London, July 6, 2026, 17:09 BST
- National Grid ended the session off 1.05% at 1,231p. FTSE 100 lost 0.26%.
- Its five-year investment plan totals £70 billion, topping the £61.25 billion market cap as of the close.
- Guidance from the company suggests FY27 underlying EPS should land around 88.1p to 89.7p, which gives the stock a forward P/E of roughly 13.7 to 14.0 times.
National Grid plc (LON:NG) dropped more than the FTSE 100 on Monday, trading at 1,231p at 16:35 BST, off 1.05%. The FTSE 100 (INDEXFTSE:UKX) finished down 0.26%, Hargreaves Lansdown data show, after the session ended.
The bigger issue for investors isn’t Thursday’s drop. National Grid has a £70 billion capital plan for the next five years, which is about 114% of the company’s £61.25 billion market cap, based on Hargreaves Lansdown data. That level keeps the stock exposed to funding and execution risk, even after management raised its earnings outlook.
Numbers below are from Hargreaves Lansdown market cap data, National Grid FY2026 guidance, and the most recent delayed price. Calculations use those figures.
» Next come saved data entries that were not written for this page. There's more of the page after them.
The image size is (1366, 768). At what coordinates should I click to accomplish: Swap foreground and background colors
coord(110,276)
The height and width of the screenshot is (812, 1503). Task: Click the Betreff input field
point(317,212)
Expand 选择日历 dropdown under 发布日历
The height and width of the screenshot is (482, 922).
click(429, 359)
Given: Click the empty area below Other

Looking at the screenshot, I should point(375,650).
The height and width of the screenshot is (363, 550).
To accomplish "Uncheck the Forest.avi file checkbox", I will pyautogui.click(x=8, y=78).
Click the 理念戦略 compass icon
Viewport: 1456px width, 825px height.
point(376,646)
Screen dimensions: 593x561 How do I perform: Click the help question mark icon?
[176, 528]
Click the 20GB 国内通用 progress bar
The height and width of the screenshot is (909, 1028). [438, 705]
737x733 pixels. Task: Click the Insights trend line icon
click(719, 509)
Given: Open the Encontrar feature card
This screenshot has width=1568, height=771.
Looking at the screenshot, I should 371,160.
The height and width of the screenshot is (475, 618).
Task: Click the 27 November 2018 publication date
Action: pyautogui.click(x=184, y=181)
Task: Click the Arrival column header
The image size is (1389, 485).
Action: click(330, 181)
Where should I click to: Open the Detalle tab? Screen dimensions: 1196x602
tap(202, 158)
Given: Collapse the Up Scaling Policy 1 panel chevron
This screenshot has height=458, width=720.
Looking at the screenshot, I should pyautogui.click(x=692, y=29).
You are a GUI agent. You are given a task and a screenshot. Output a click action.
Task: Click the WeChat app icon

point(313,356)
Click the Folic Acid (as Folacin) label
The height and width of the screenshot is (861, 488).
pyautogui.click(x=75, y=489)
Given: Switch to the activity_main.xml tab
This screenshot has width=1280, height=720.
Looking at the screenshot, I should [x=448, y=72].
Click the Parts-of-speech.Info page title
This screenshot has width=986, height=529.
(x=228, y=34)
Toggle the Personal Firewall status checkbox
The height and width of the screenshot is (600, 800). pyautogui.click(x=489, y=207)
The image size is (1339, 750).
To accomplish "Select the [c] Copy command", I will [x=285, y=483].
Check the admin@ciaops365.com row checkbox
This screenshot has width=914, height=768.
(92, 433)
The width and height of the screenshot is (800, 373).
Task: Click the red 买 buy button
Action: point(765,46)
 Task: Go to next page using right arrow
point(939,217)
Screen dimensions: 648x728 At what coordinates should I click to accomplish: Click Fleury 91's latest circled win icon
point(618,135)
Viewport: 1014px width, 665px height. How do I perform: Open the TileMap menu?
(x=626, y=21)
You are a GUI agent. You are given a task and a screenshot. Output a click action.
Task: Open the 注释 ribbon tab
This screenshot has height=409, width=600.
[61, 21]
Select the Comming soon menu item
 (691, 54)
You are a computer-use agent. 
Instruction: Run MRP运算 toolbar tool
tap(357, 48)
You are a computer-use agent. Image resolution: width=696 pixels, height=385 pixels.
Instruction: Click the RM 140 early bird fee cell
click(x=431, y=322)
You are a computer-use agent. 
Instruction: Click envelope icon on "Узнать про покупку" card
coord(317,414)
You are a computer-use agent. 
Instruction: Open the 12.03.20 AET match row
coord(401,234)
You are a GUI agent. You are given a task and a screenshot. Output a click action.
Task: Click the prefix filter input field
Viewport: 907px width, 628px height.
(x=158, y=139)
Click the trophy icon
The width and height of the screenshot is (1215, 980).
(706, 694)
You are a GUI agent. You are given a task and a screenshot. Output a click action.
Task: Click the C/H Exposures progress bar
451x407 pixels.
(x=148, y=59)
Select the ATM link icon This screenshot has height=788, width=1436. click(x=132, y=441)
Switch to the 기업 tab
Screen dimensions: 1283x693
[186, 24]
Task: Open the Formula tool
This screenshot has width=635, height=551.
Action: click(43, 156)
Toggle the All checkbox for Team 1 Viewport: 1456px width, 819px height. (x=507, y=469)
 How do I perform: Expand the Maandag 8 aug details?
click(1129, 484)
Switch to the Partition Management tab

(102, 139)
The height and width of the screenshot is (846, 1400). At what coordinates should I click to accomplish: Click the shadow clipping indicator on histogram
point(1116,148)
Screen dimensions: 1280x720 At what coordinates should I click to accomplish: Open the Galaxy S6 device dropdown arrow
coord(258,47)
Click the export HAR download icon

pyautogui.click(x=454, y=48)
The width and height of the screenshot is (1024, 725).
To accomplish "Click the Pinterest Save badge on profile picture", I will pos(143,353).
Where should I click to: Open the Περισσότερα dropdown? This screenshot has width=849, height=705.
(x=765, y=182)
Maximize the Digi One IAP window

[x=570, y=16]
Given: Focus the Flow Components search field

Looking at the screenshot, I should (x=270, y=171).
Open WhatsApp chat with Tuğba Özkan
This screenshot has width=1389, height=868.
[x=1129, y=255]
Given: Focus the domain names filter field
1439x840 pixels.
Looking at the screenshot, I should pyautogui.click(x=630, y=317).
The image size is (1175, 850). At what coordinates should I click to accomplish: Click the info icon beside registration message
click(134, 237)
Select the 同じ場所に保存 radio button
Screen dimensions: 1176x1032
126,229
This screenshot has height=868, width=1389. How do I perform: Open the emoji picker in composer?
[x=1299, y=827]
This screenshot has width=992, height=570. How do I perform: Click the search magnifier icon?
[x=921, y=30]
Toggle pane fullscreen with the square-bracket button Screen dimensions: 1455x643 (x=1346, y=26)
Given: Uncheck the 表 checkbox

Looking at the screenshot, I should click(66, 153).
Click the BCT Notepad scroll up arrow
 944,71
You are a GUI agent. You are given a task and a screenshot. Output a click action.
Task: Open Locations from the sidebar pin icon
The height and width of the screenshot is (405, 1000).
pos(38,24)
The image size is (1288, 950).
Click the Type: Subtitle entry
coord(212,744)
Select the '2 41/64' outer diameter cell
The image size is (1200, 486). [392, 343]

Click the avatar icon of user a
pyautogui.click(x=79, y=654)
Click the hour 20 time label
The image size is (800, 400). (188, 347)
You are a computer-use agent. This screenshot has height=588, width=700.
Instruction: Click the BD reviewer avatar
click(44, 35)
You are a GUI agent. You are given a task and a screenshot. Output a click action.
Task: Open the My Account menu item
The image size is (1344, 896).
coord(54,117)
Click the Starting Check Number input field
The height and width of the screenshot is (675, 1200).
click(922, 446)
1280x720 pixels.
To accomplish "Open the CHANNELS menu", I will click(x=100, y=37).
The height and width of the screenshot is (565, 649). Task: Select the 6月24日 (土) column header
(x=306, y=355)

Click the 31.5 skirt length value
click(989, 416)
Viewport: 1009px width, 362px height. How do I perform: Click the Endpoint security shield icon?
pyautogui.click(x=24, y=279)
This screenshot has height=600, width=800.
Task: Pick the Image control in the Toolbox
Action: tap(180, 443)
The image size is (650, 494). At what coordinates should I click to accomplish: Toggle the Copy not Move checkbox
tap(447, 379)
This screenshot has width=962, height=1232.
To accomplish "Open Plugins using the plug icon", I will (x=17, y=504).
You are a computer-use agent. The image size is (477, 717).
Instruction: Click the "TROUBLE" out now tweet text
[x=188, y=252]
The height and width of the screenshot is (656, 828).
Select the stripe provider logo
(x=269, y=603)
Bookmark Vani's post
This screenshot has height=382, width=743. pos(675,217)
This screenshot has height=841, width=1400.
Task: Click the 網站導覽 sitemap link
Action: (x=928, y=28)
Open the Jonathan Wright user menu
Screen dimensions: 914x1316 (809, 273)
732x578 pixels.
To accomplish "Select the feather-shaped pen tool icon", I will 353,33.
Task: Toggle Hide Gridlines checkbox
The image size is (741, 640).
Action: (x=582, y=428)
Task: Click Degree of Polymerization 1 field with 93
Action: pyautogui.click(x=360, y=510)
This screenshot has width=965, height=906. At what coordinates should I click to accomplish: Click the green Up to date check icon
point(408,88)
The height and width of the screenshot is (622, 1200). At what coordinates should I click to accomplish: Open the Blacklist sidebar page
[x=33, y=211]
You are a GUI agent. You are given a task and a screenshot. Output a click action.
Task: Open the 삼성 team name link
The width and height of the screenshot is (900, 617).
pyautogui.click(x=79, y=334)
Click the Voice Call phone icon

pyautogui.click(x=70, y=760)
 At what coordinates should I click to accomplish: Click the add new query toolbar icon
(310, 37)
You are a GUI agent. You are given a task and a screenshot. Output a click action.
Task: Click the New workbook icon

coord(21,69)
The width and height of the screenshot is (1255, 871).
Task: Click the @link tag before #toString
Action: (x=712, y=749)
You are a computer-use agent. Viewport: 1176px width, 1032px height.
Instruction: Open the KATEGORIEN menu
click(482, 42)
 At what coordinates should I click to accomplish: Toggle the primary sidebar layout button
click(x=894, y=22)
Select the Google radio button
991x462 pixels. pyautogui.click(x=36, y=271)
| Measure | Latest/base | Forecast or implied value | Investor read |
|---|---|---|---|
| Share price | 1,231p, off 1.05% | Trailed FTSE 100 by 0.79 point | Stock didn’t hold up as a defensive |
| Market value | £61.25 bln | £70 bln capex plan is roughly 114% of market cap | All about execution and what’s allowed on returns |
| FY2026 underlying EPS | 78.0p | FY2027 EPS could come in around 88.1p-89.7p if targets are met | EPS seen jumping in near term |
| Forward P/E from Monday price | — | About 13.7x-14.0x on FY2027 numbers | No clear AI premium in the multiple |
| Five-year EPS plan | 78.0p base | EPS CAGR seen at 8%-10% to FY2031 | Execution, capex delivery and regulator will drive outcome |
National Grid put in £11.6 billion of capital investment for the year to March 31, a new record and up 18%. Underlying EPS came in at 78.0p, up 8% in constant currency. CEO Zoë Yujnovich said it’s the “largest investment programme in our history,” with the company looking to spend at least £70 billion over five years. Investegate
Debt is still weighing on the share price. Hargreaves Lansdown’s Aarin Chiekrie said net debt climbed 7% to £44.2 billion in FY2026, and it’s set to go up more than £6 billion next year. Big spending means “plenty of execution risk,” he wrote. HL
Morningstar NASDAQ:MORN analyst Tancrede Fulop stuck to his 1,440p fair value on National Grid after the latest results, saying the group’s retained cash flow to net debt ratio stayed “comfortably above” Moody’s Baa2 level. Fulop said he still saw “limited likelihood” of a rights issue, which some bears expect, even with more 2027 investment and rising net debt. Morningstar
Joulent brings fresh exposure for National Grid. The company said July 1 it will put $1.75 billion into the U.S. power platform for a 35% stake, targeting big data centers and AI customers. Yujnovich described it as a “disciplined, partner-led investment.” PR Newswire
Reuters said Joulent’s first project is Kilby, a 2.67 GW gas plant in West Texas with Chevron NYSE:CVX. It will supply a Microsoft data center through a 20-year PPA. National Grid plans a final investment decision by late 2026 and targets free cash flow for Joulent in the early 2030s.
| Area | Forecast or plan | Timing | Risk investors are pricing |
|---|---|---|---|
| Core regulated plan | Capex of at least £70 bln | FY2027 to FY2031 | Debt, supply chain, regulatory delivery risks |
| FY2027 earnings | Expecting 13%-15% growth in underlying EPS | Year ending March 2027 | Allowed revenue has to cover higher finance costs |
| Joulent | $1.75 bln outlay for a 35% stake | FID likely 2026 | Higher returns, but also more risk versus regulated networks |
| UK grid demand backdrop | Britain needs about £89 bln in grid upgrades across the 2030s | Mid-2030s demand could rise over 30% | Political and bill worries over network costs |
UK grid costs are climbing. Reuters said last week National Energy System Operator now puts the tab for grid investment at about £89 billion through the 2030s. That’s up roughly 53% versus the 2024 plan, with demand seen rising over 30% by the middle of the next decade.
National Grid’s next investor events are its AGM for 2026 on July 14 and the 2025/26 final dividend payout set for July 23, the company’s calendar shows.